A pivotal study by the London School of Economics and the University of Cambridge advocates a substantial increase in the UK government's annual public investment for addressing climate change, biodiversity loss, and environmental degradation. The recommended increment amounts to around one per cent of GDP, equating to approximately £26 billion annually. This strategy aims to rectify years of inadequate funding and set the UK on a firm path to meet its environmental commitments.
The report, unveiled today, starkly warns against persisting with the low public investment levels specified in the latest Autumn Statement. This course and ongoing obstacles to business investment in sustainable and green assets will likely compromise the UK's competitive standing and push the economy towards further stagnation.

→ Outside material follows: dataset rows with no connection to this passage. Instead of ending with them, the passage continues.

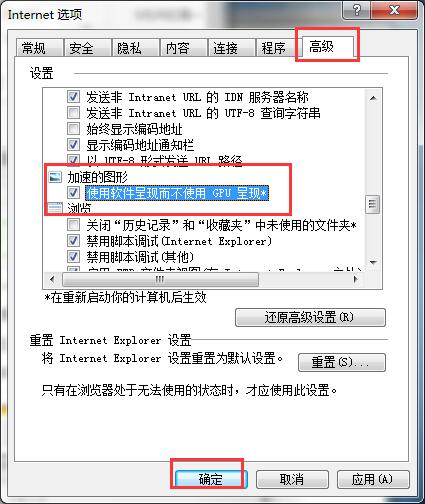Click the settings list scroll-down arrow
Screen dimensions: 425x504
373,262
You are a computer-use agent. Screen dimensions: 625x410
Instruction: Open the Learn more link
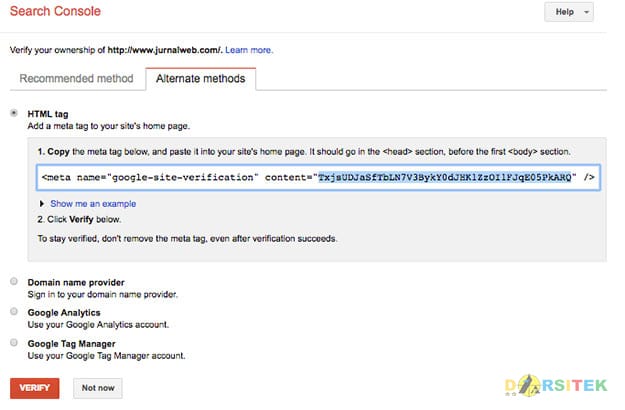[249, 50]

Titled 'Boosting growth and productivity in the United Kingdom through investments in the sustainable economy,' this collaborative work from LSE and Cambridge experts argues for increased public investment and a "coherent set of public policies." The authors believe these steps are vital in driving innovation and encouraging private sector investment in combating climate change and environmental degradation.
The report states, "The direct public finance required to support this transition should not be expected to worsen public debt/GDP dynamics. Indeed, by facilitating long-term resilient growth, borrowing to invest is the only way to secure enduring public debt sustainability."

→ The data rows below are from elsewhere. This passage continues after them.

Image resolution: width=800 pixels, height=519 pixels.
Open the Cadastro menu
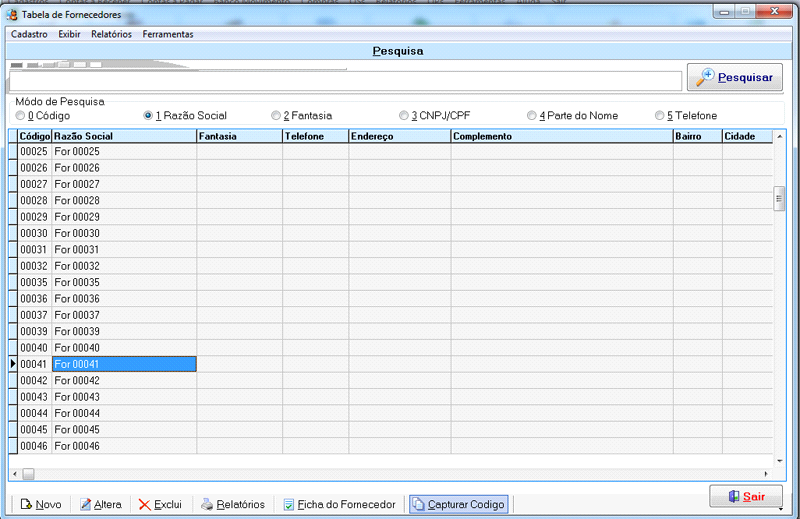(x=29, y=34)
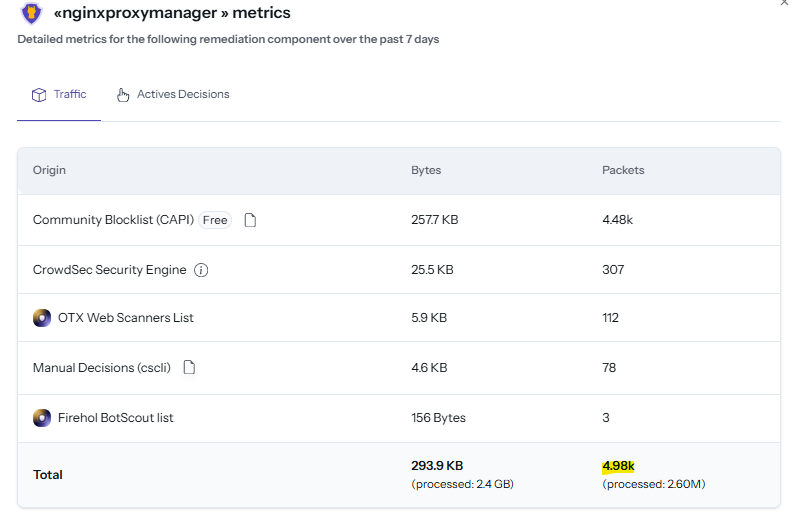The height and width of the screenshot is (512, 797).
Task: Click info icon next to CrowdSec Security Engine
Action: [201, 270]
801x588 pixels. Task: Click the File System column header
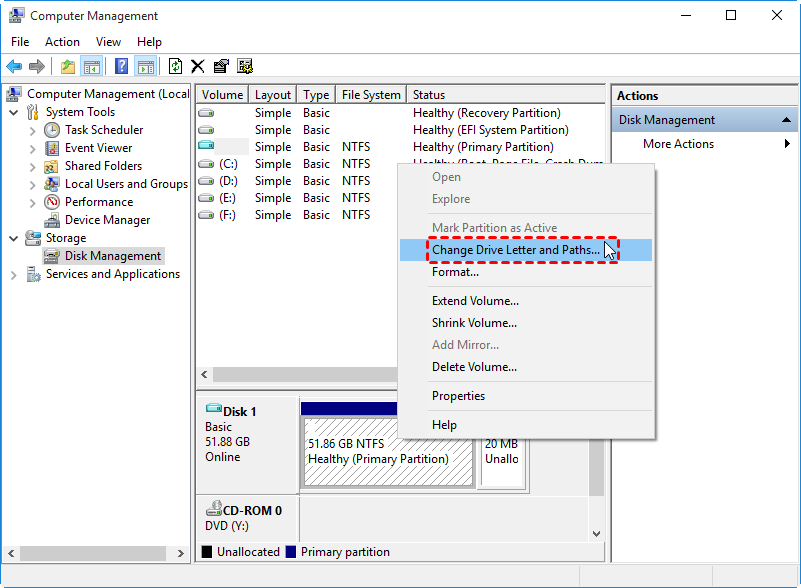[370, 95]
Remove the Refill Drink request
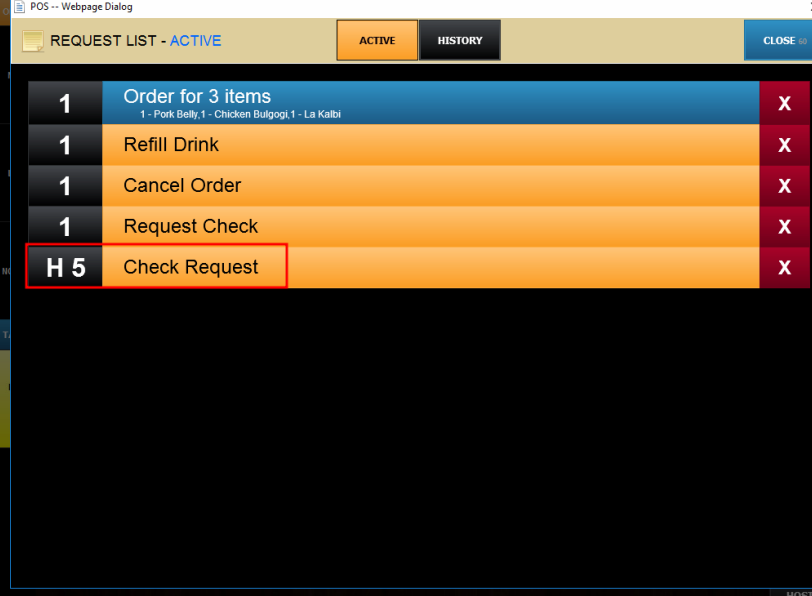The width and height of the screenshot is (812, 596). pos(784,144)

It further suggests that such government measures could eventually lead to public and private investments amounting to at least three per cent of GDP annually, translating to around £77 billion.
The report addresses concerns over potential economic impacts, such as higher taxes and inflation, resulting from increased public spending on eco-friendly infrastructure. It counters these arguments by asserting that shifting to a sustainable, inclusive, and resilient economy would drive productivity and growth, enhancing the UK's fiscal health.
"There will be upfront investment costs to delivering the transition to sustainable, inclusive and resilient growth, but targeted and temporary borrowing for good public net investment reduces the debt-to-GDP ratio over time and is fiscally responsible," the report adds, emphasizing the long-term benefits of such an approach.
The analysis also highlights that the need for government support will diminish once a robust, sustainable innovation system is established. This will occur as newer, more efficient industries outpace older, polluting ones, creating their revenue streams and attracting foreign investment.
Inaction, the report cautions, could lead to a decline in economic competitiveness and financial resilience, necessitating costly future interventions. Current investments, particularly in unsustainable sectors, risk creating stranded assets, significant financial losses, and an unreliable, expensive, and unsustainable energy supply.
In conclusion, the report posits that a sustainable, inclusive, and resilient economy would boost productivity growth and reduce pollution and waste, thereby improving public health and creating more livable cities.
Meanwhile, discussions about Labour's £28 billion green investment plan continue, with recent reports from The Sun suggesting potential revisions to the plan, despite Labour leader Keir Starmer and senior Shadow Ministers' earlier affirmations of the £28 billion annual target.